Alba cumplió años el domingo pasado. Estuvo recordando que Jéssica, en esa fecha, siempre era la primera en felicitarla y abrazarla. Solía llevarle una rosa. Al día siguiente volvió a ver a Valencia en la audiencia donde aceptó haber asesinado a su hija. Se cruzaron miradas. Alba está llena de rabia y le duele que se hable de rebajas de pena en el caso. “Es que no mató gallinas, mató muchachas, hijas”, dice.

Ese día también conoció a Nubia Uribe, la mamá de Sonia. Tienen un gesto común: las dos suelen llevar las manos entrelazadas sobre el vientre, como si elevaran una eterna plegaria al cielo. Planean ir juntas al cementerio a visitar a sus niñas. Sólo otra madre puede entender lo que se siente. Sólo ellas pueden darse aliento para seguir la vida después de tanta búsqueda, con la certeza de que sus hijas ya no están.

Cronología / Las víctimas del “Asesino de Monserrate”

28 de noviembre 2015

La Policía capturó a Fredy Valencia, de 34 años, en inmediaciones del cerro Monserrate, tras encontrar en su poder bolsas negras con restos óseos. Valencia confiesa haber asesinado a varias mujeres. Las autoridades inician la búsqueda de los cuerpos. En una semana hallan 11 cuerpos.

7 de diciembre 2015

Medicina Legal logró establecer el nombre de la primera víctima gracias a sus huellas dactilares y pruebas de ADN. Se trata de María del Pilar Rincón Muñoz, de 26 años.

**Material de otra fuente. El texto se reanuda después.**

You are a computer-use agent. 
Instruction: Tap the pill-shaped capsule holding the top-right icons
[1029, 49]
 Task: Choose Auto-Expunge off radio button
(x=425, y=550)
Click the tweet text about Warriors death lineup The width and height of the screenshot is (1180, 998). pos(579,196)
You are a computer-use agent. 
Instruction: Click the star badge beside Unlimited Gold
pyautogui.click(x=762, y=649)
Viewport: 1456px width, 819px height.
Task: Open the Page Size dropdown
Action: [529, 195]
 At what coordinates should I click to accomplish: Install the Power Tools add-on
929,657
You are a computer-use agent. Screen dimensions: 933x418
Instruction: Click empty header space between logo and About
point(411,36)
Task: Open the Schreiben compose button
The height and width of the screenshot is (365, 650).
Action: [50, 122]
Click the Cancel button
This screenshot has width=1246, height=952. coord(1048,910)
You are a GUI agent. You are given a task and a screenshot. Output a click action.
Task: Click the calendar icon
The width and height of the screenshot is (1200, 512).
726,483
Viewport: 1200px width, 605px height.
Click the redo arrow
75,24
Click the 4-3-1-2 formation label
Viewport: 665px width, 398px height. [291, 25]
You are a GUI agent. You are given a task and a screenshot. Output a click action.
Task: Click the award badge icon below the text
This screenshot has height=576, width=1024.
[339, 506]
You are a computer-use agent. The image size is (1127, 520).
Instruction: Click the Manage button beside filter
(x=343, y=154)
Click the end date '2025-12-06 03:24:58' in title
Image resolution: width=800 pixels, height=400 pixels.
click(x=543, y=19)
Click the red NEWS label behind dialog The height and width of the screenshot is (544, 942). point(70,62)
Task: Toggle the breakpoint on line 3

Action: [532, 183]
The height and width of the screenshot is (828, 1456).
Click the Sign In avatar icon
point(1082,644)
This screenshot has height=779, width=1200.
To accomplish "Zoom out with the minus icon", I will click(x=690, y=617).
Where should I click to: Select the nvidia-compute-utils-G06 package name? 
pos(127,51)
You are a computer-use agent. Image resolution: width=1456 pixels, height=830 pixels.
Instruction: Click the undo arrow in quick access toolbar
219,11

Según los investigadores, de ella se sabe que huyó de su casa cuando tenía 13 años.

14 de diciembre 2015

Identificaron a Adriana Patricia Porras Cruz (foto izq.) y a Ludy Johanna Lara Saavedra (foto der.), ambas de 32 años. A la primera, su familia la había reportado como desaparecida el 5 de mayo de 2011. A la segunda, el 5 de junio del mismo año.

3 de febrero 2016

Identifican a Sonia Jineth Martínez Uribe, de 26 años (foto izq.), a quien reportaron como desaparecida el 10 de enero de 2013. Dos días después identificaron a Sandra Lucía Acosta, de 28 años (foto der.). La última vez que la vieron fue en septiembre de 2012.

8 de febrero 2016

Identificaron a Jéssica Lorena Urrego Portillo, de 32 años (foto der.). Su familia la reportó como desaparecida en agosto de 2010. Hasta el pasado lunes, el “Asesino de Monserrate” había aceptado ante un juez el asesinato de 9 de las 11 víctimas que se encontraron cerca de su cambuche.